Even the ARCH trial 'showed a trend of higher incidence of adverse outcomes, but it was not statistically significant,' he noted.
New Findings
To further investigate the risks, Barnett and colleagues evaluated data on patients with osteoporosis in the TriNetX database, including 14,760 patients treated with romosozumab and 45,302 treated with either teriparatide or abaloparatide anabolic agents.
For the propensity score analysis, patients in the two groups were matched for age, sex, race, glycated hemoglobin, hypertension, chronic kidney disease, ischemic heart disease, cerebrovascular disease, diabetes, and other factors.
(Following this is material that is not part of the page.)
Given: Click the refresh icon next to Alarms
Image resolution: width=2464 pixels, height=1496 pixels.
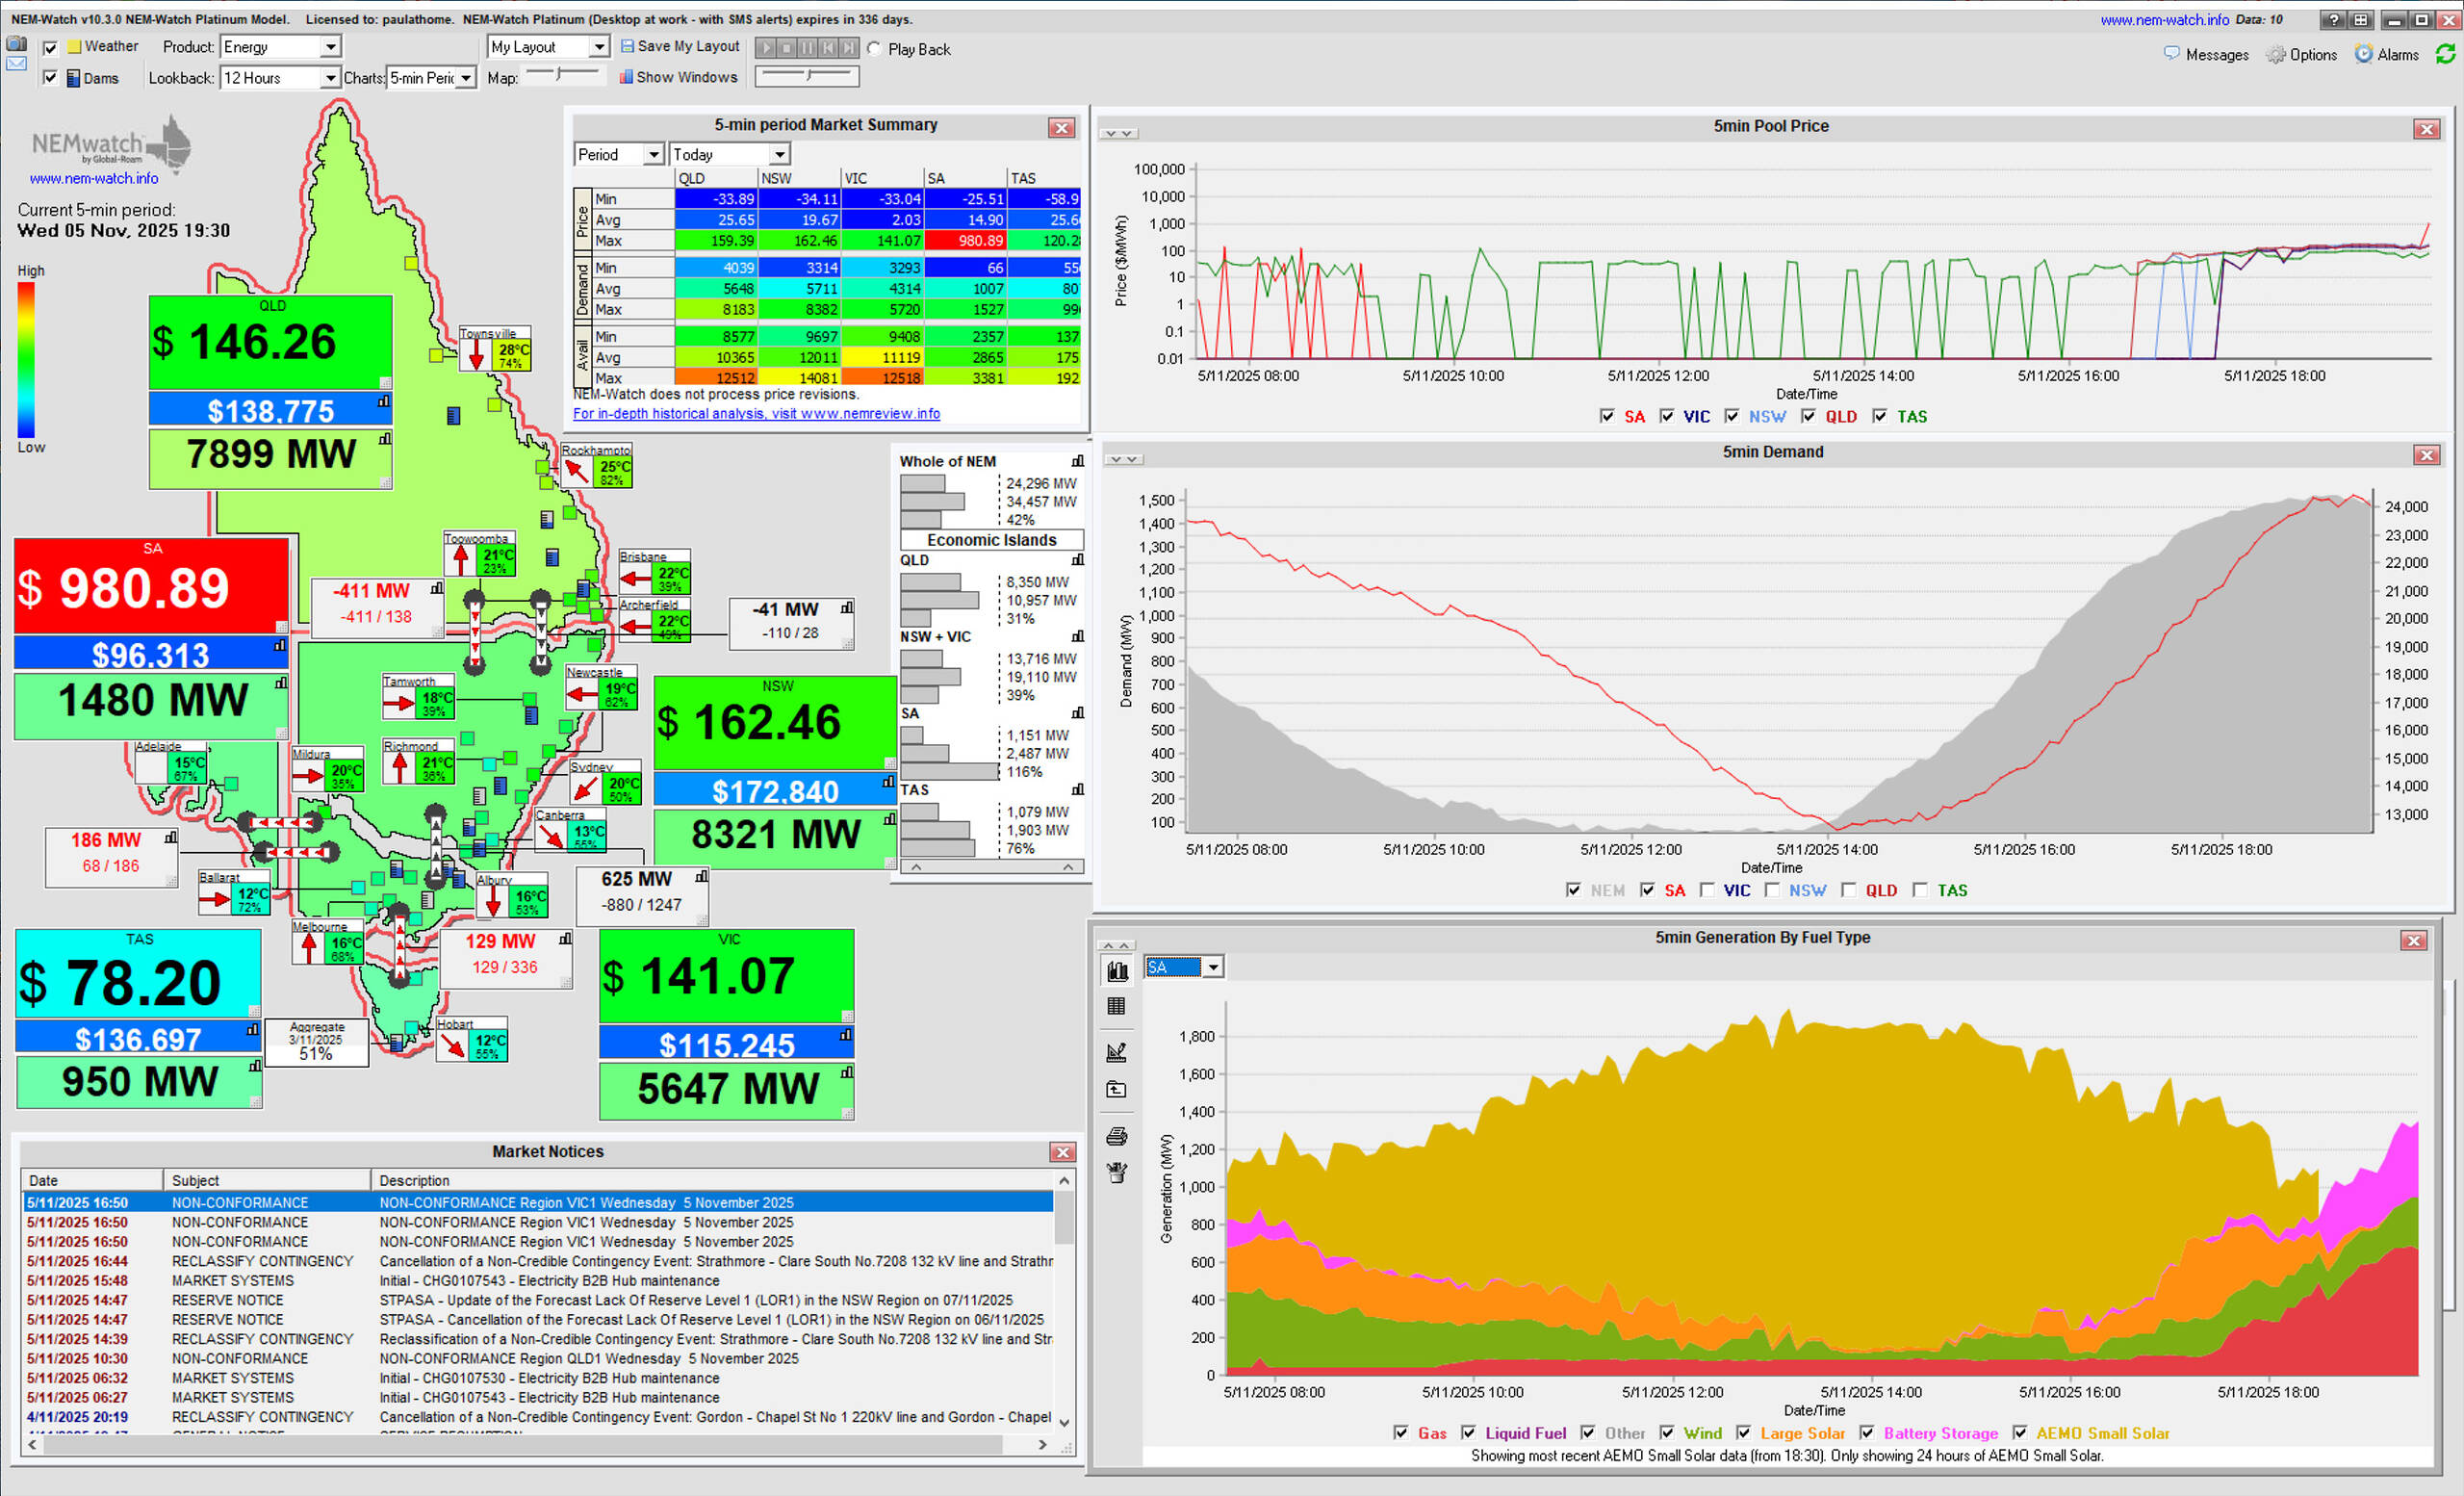Looking at the screenshot, I should pos(2445,54).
After matching, the romosozumab group had 14,288 patients compared with 14,362 in the anabolic agent group.
Patients had a mean age at baseline of 70.5 years, 94% were women — as the drug is approved in the US for women only — and 71% were White.
With a mean follow-up of 5 years (including the 1-year treatment with romosozumab), there was a nonsignificant trend toward a reduced risk for CV incidents among those treated with romosozumab (relative risk [RR], 0.601; P = .0692).
The romosozumab group also had significantly lower ischemic heart disease rates than the anabolic agent group (RR, 0.848; P = .0017).
In addition, those receiving romosozumab had a lower risk of acute myocardial infarction (RR, 0.654; P < .0001).
Likewise, acute heart failure, either systolic or diastolic, was also significantly lower in the romosozumab group (RR, 0.664; P = .0029).
'After propensity-score matching, there was still a significant reduction [with romosozumab], which was a surprise,' Barnett said. 'Three out of the 4 outcomes actually showed a significant decrease in risk with romosozumab.'
'To the best of my knowledge, similar trends have not been noted in other studies,' he said, adding that there have been no significant changes to romosozumab's treatment regimen or other factors that might explain differences in risk since the issuance of the black box warning.
'It is important to note that this was not the primary objective of the noninferiority study, and it was not powered for this endpoint,' Barnett said.
The findings nevertheless add to evidence from others showing results that call into question the concerns behind the black box warning.
'There is no substantial evidence for cardiovascular risk and this medication; nonetheless, the black box warning is present,' Barnett said.
Commenting on the study, Tiffany Kim, MD, of the University of California, San Francisco, who co-moderated the session, agreed that 'these are definitely interesting findings that add to growing data that romosozumab may not be associated with increased cardiovascular risk.'
She noted that, as intended, 'any black box warning has a big effect on how clinicians consider and talk to a patient about the risks of a medication.'
'From a medico-legal perspective, I always inform my patient so they aren't surprised if they read this later, and so that I can document that they accept the benefits outweigh the risk for their individual situation.'
'This study adds to the reassuring literature that romosozumab may not be associated with increased risk of cardiovascular disease,' Kim said.
'In my clinical practice, I only consider anabolic therapy for my patients with severe osteoporosis at high fracture risk who really need treatment, so having more data about the CV risk helps with my clinical decision-making and with discussions with my patients about the risks and benefits of this drug.'
In terms of caveats, Kim noted that 'the study did a good job of matching for medical comorbidities, but there may be other factors that cause a clinician to prescribe the drugs that are associated with cardiovascular disease.'
'This study is a helpful addition to the literature, but it's hard to be definitive in an observational study,' she added.